_Exercise description_.
Print, please, exactly the lines from the one with "703x1568 pixels." through the final line of the data below, with both ends included and the pictures left out.

_Data for this task_.
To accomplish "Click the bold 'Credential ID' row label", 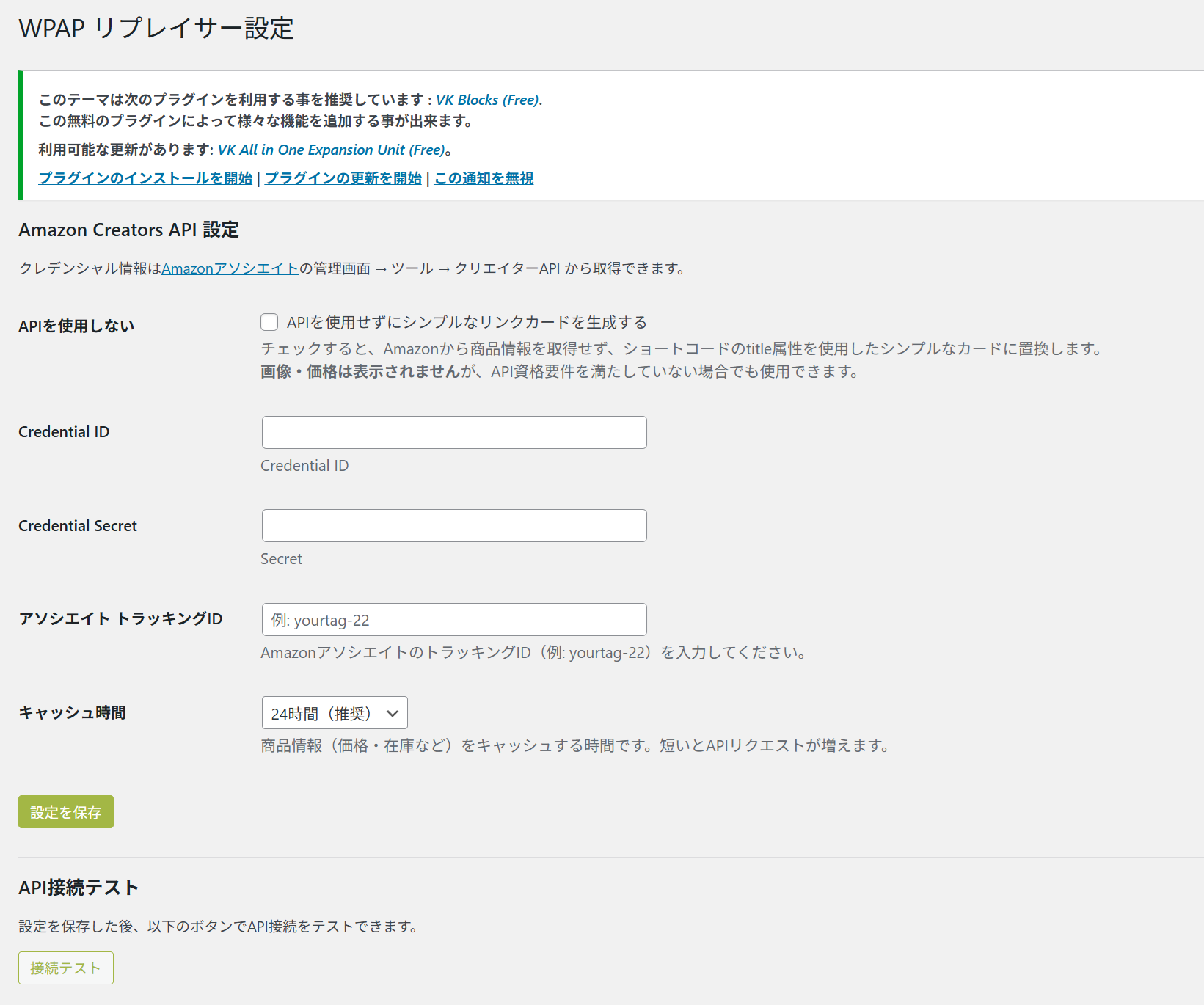I will click(x=64, y=432).
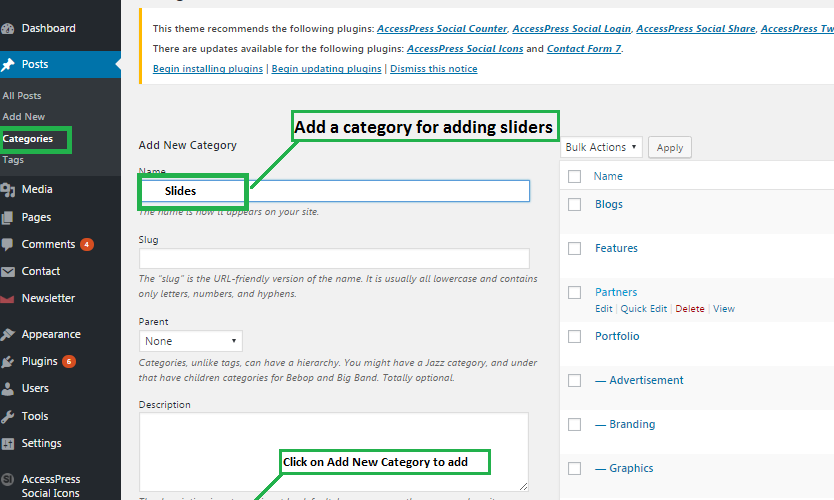The height and width of the screenshot is (500, 834).
Task: Click into the Slug text field
Action: [x=334, y=258]
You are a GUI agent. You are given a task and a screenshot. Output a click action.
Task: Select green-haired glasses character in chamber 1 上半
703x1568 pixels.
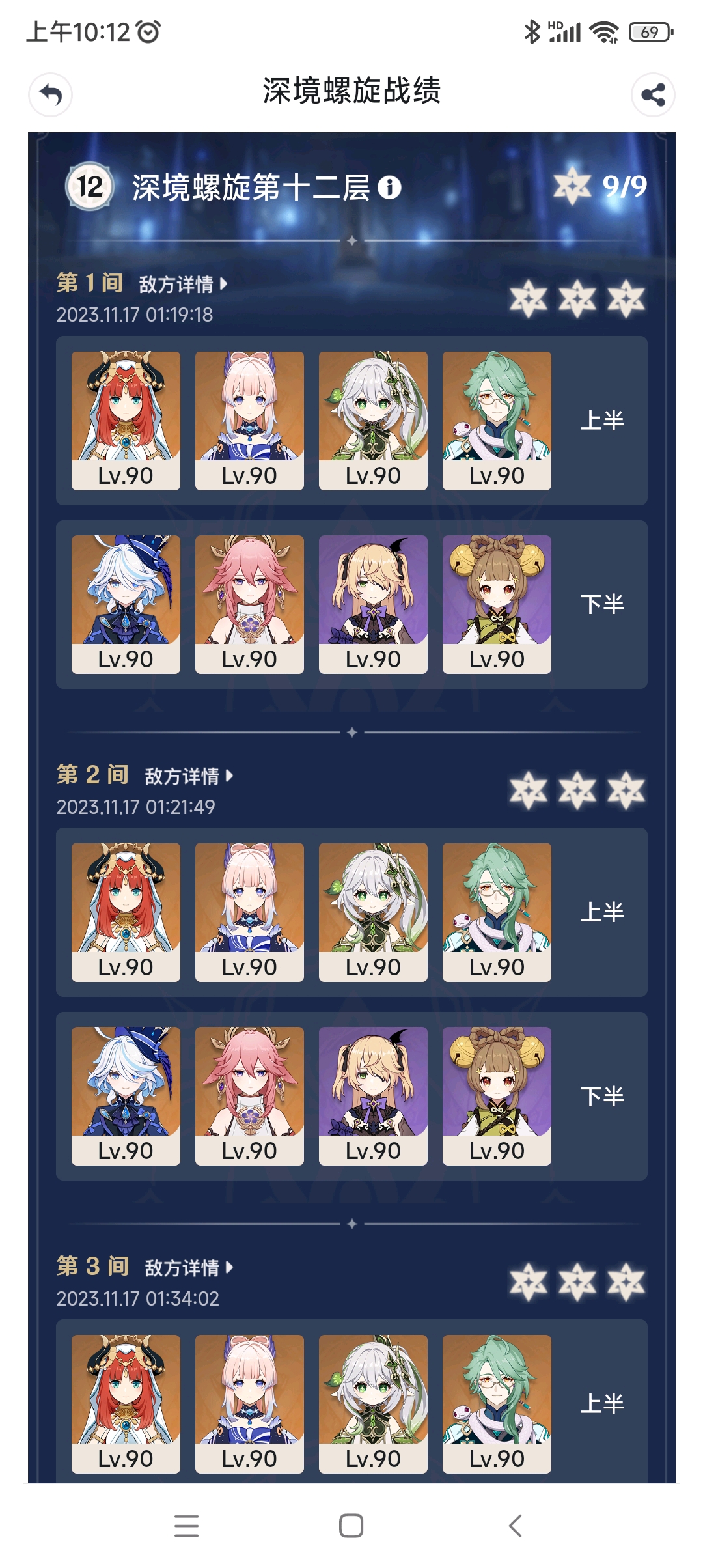(497, 421)
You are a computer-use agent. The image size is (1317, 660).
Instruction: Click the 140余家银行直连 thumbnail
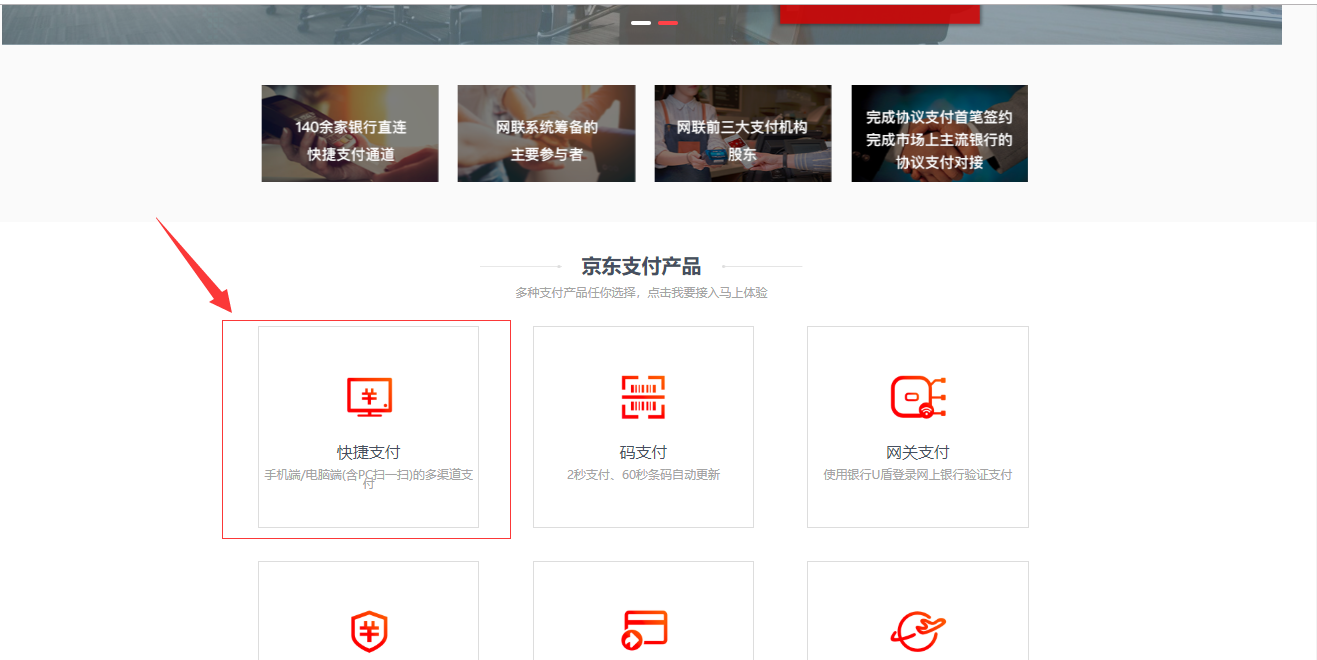(x=350, y=134)
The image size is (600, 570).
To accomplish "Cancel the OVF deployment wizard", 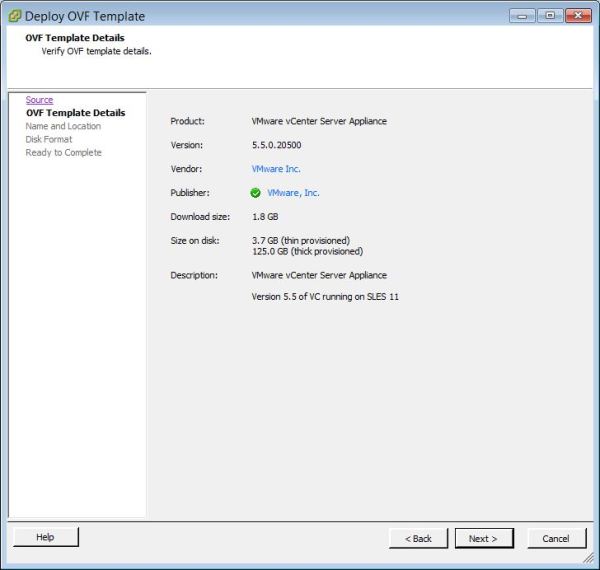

_Task output_.
703x1568 pixels.
(497, 421)
You are a computer-use agent. The image size is (1317, 660).
Instruction: Click the 140余家银行直连 thumbnail
(x=350, y=134)
The image size is (600, 570).
To accomplish "Cancel the OVF deployment wizard", 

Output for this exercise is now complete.